Paradoxically, even as the academic discipline of history is in crisis, public interest in and concern about historical memory is at a fever pitch. Consider how much agonizing there was in 2020 over efforts to remove (or retain) statues of Confederate leaders in the United States, as well as colonial leaders such as Cecil Rhodes. On a more positive note, the U.S. Congress just voted to commemorate Juneteenth as a national holiday to mark the final emancipation of the last remaining enslaved persons as the Confederacy collapsed in 1865 — though some commentators have worried that the GOP embrace of Juneteenth is a ruse designed to promote “a facile narrative in which people essentially tell themselves, ‘Slavery was bad. The good guys won the Civil War. And now racism is over.’”
What are such debates about, if not precisely a contest over historical memory?

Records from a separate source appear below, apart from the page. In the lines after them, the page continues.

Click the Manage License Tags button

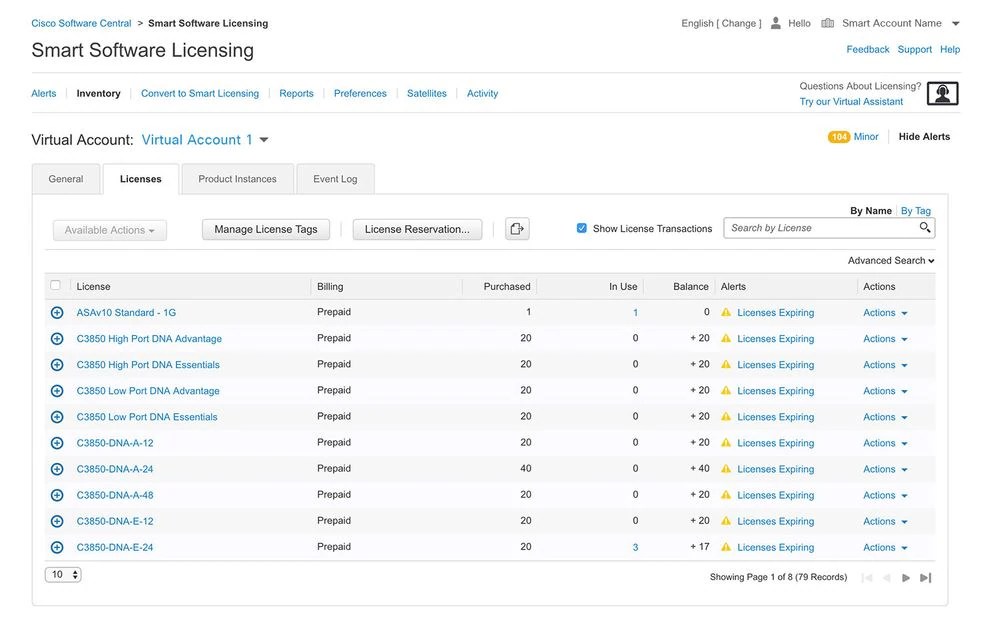point(265,228)
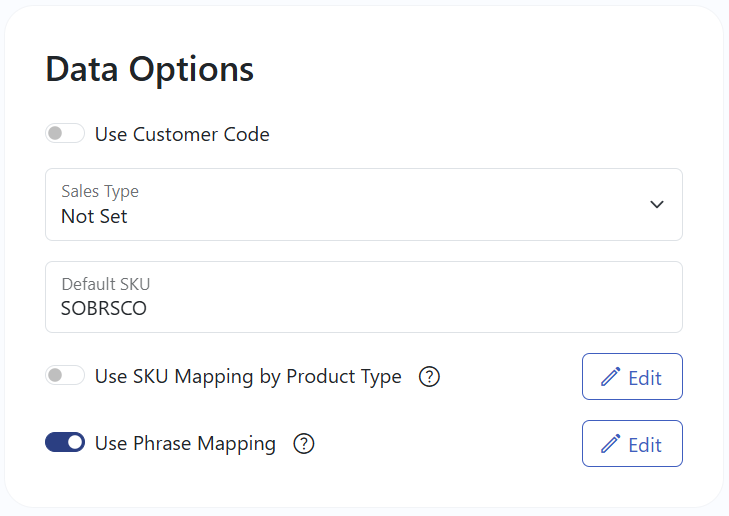The width and height of the screenshot is (729, 516).
Task: Click the 'Default SKU' field label
Action: click(105, 284)
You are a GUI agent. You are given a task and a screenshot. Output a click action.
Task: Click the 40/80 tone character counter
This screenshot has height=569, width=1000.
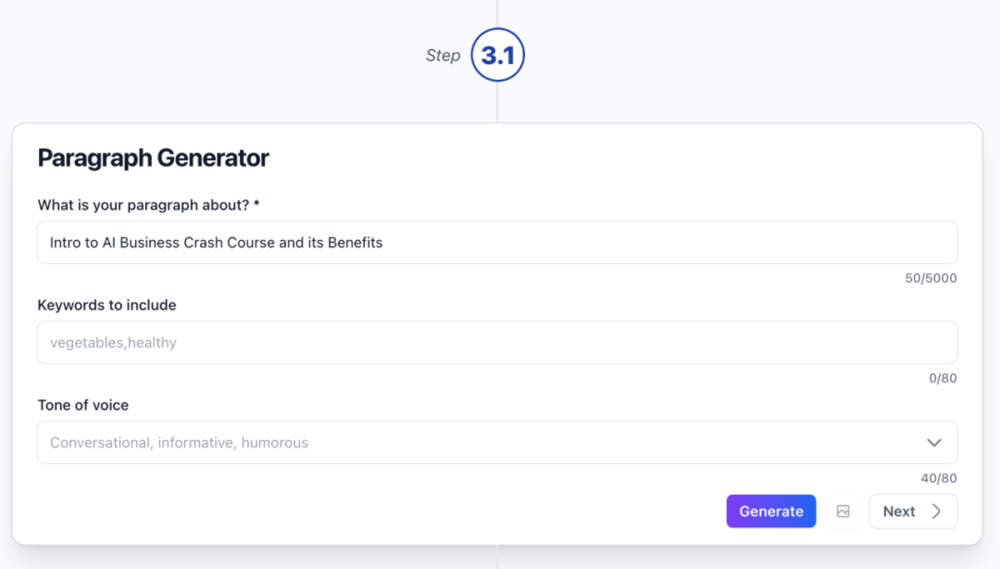(x=938, y=478)
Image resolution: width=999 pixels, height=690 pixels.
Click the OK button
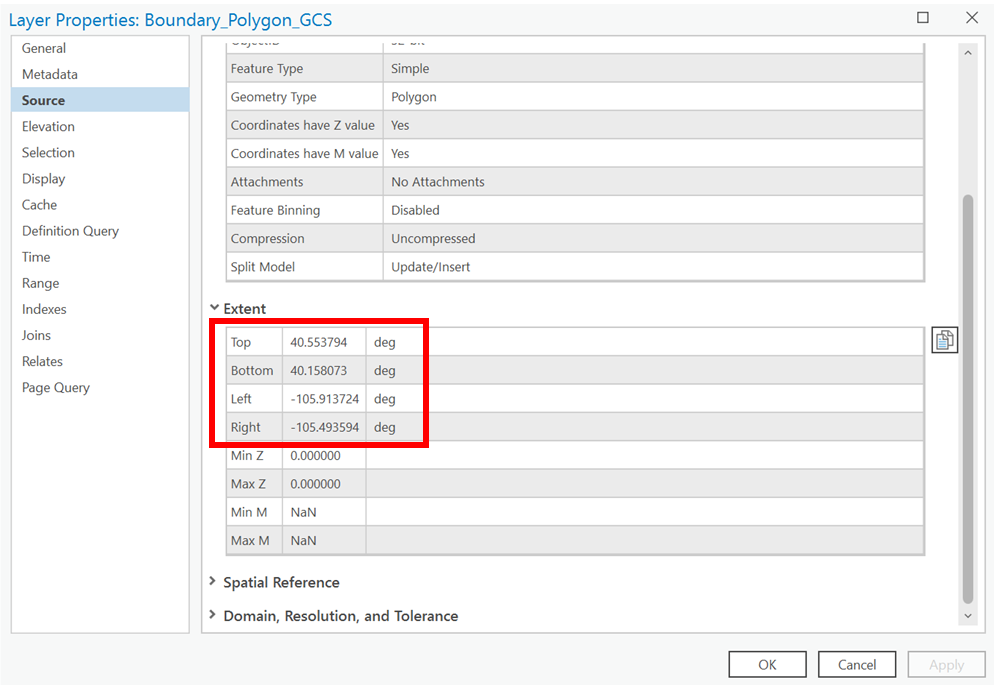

Popular concern with historical memory is a characteristic mark of a polity undergoing a transition from one era to another. As the Chinese-born Anglo-Irish political scientist Benedict Anderson observed in his classic “Imagined Communities,” every political system defines and legitimates itself in part in reference to specific episodes from the past — both by exalting heroic precedents for the current order and by repudiating and disavowing symbolically odious moments from the past. During moments of transition, actors and events from the past are reevaluated, with some former heroes finding themselves renounced and previously obscure chapters raised up as emblems of what the new order either believes in or rejects.
As we exit the era of neoliberalism that began around 1980 and enter an uncertain and as-yet-unnamed new order, it is no surprise to see febrile contestation over how to revalue various elements of the historical past. In Noema this week, Stanford historian Priya Satia discusses the legacy of Winston Churchill, the larger-than-life British prime minister who led the successful fight against the Axis powers during World War II, but who was also a virulent white supremacist and ardent imperialist.
Whereas his role as vanquisher of the Nazis is emphasized by those who wish to celebrate a muscular Western liberalism, his racism and imperialism seem more salient to those more inclined to focus on the darker impact and legacies of European domination. The defacing of the Churchill statue in central London during Black Lives Matters protests in June 2020 left his granddaughter Emma Soames lamenting that, “We’ve come to this place where history is viewed only entirely through the prism of the present” — as if the public use of history has ever worked any other way!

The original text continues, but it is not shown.